都市内に留まっていた市民を安全な路を確保しながら外へ連れ出すだけでも気が遠くなるような手間と時間が掛かる。そして誤って地雷を踏む犠牲者も多かった。戦後処理は遅々として進まない。
困り果てたジャカランダ宮廷騎士団より、冒険者ギルドとクランSLASHを通して元自衛官の俺に地雷の対処法を教授して欲しいとの問い合わせがあった。あったが、俺が沈んでいる様を見て、レイゾーとサキが待ったを掛けたらしい。
この点は、俺以上の適任はいないだろう。承諾して、朝食後に家に来てもらった。やって来たのは、ガウェイン、レイゾー、ガラハド、マリア。マチコには休んでもらい、この間にクララが買い物に出ていったので、六人での会話となった。まず、俺が地雷についての概要を説明した。
地雷には大きく分けて二つ。対戦車地雷と対人地雷。対戦車地雷は戦闘車両を行動不能にするための地雷。対人地雷は人間を負傷させるための地雷で、火薬量は対戦車地雷の半分ほどになる。今のところ対人地雷のみで対戦車地雷は見つかっていないが、バリスタやカタパルトを乗せた戦車を狙って対戦車地雷も出て来るだろう。火薬の量をさらに増やせば、ゴーレムにも効果があるかもしれない。対ゴーレム地雷か。考えたくはないが。タロスはともかく、魔法兵団が使うようになったストーンゴーレム、クレイゴーレムには効くだろう。

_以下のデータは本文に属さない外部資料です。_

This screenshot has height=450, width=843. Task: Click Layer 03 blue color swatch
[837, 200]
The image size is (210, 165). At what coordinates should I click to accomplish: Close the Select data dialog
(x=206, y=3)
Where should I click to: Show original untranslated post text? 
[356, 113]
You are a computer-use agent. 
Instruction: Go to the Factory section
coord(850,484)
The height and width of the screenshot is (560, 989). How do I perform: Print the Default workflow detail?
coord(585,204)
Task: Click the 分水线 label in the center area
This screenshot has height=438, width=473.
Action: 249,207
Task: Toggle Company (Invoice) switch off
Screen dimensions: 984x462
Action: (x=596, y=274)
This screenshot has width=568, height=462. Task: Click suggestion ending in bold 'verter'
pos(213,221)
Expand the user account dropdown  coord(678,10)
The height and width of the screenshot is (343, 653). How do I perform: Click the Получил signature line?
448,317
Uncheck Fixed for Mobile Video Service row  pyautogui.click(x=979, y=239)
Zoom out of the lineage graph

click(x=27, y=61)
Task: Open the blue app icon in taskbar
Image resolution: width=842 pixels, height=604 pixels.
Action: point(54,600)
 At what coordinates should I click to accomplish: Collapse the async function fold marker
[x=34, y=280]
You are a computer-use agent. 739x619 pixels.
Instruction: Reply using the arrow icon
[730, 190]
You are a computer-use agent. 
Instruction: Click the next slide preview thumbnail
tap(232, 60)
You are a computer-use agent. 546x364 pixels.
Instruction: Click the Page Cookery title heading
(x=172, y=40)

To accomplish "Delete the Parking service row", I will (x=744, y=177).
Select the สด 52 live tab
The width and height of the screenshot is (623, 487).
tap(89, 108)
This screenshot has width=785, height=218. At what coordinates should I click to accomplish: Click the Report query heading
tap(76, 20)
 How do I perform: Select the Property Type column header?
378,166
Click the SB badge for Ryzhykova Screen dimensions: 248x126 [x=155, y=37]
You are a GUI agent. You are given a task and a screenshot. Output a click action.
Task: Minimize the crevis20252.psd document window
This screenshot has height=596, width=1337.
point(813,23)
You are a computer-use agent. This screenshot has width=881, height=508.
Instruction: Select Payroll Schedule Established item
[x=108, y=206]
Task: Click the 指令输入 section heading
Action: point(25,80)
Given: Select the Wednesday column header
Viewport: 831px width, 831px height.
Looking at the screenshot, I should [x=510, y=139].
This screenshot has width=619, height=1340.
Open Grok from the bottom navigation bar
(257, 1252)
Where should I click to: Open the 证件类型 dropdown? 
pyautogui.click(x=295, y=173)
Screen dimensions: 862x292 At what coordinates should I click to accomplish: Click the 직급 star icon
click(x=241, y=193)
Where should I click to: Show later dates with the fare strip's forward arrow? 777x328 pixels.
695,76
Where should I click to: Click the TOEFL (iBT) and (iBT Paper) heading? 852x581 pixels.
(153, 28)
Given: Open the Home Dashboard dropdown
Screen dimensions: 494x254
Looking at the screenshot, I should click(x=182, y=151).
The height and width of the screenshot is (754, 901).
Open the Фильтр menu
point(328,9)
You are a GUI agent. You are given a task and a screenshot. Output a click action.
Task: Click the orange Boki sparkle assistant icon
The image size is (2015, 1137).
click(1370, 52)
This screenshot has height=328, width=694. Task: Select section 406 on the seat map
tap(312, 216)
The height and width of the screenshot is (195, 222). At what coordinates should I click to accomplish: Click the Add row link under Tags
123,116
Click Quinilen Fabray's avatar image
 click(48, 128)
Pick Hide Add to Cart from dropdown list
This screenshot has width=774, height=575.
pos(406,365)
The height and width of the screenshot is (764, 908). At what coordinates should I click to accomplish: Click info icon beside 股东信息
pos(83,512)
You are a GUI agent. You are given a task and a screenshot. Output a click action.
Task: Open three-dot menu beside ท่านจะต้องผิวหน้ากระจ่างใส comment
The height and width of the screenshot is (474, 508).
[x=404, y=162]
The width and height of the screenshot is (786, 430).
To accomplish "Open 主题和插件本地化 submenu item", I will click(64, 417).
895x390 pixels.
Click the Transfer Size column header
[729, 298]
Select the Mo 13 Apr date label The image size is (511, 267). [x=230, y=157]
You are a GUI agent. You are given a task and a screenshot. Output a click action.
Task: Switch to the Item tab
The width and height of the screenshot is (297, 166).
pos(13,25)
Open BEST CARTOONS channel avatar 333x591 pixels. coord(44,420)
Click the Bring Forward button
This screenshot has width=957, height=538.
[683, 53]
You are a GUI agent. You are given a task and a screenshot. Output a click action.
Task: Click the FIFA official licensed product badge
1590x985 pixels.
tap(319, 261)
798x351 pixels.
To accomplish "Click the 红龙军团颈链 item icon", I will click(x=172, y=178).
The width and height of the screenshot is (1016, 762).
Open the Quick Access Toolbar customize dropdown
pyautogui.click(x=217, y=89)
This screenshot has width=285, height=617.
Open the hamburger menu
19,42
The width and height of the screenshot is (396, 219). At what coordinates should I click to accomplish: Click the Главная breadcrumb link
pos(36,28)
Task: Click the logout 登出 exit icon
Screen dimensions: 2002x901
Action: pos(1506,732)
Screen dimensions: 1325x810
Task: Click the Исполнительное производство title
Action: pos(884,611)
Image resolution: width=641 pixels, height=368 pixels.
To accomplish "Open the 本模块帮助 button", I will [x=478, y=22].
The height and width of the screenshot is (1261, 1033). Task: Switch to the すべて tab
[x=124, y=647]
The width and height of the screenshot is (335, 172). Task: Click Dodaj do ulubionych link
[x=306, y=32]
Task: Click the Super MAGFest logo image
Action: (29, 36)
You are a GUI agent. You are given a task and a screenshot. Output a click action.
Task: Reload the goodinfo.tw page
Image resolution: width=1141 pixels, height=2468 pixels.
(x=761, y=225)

しかし、対人だけとしても、その対人地雷が大きな問題だ。『悪魔の兵器』と呼ばれ、人道を外れる、最低最悪な兵器だ。
「この対人地雷というのは、人を殺すのではなく、負傷させるのが目的で、それゆえに余計に厄介です。人を殺さず、手足を吹き飛ばし、戦闘不能にします。そして倒れた兵士を放っておくわけにはいかないので、肩を貸したり抱きかかえたりで撤退すると、一つの地雷で二人か三人の兵士が戦場から去ります。これで数的有利を得るわけですが、他にも大きな影響があります。
手足を吹き飛ばされた様子を目撃した周りの兵は、恐怖から戦意をなくします。被害にあった兵士は、もう戦場に復帰することはありません。それどころか、日常の生活にも支障をきたします。
さらに恐ろしいのは、敵味方の区別なく、また兵士も民間人もおかまいなく傷つけます。そして構造が単純なだけに、処理しないかぎり、いつまでも残り続け、その土地は人を寄せ付けない不毛の大地となるしかない。」
「まさに『悪魔の兵器』だな。それを処理するには、どうしたらいいんだ?」
ガウェインは言いながら頭を抱えている。他の面子も顔色が悪くなっている。
「見つけたら、その場で爆破処理してください。下手に動かしたら危ない。技術者は研究しようと思うかもしれないが、絶対にやめさせてください。手榴弾と結び付けて持ち上げた途端に爆発するなんていうトラップもあるかもしれない。」
起爆方法はいろいろとあるのだが、このユーロックスの世界でやるのなら、最もシンプルな圧力が掛かると発火するものだろう。『踏む』。ようするに体重が掛かると爆発する。おそらくは五キログラムくらいの重みがかかるとドカンといく。地表からごく浅いところに埋まっていて土をかぶせてあるだろう。
見つけさえすれば、弓矢で撃つ、投石や火力呪文をぶつけるなどで爆破すれば良い。だが、問題は、どうやって見つけるのか、だ。おそらく圧力による起爆だろうが、魔法の効果がついていた場合には、なにが起きるか分からない。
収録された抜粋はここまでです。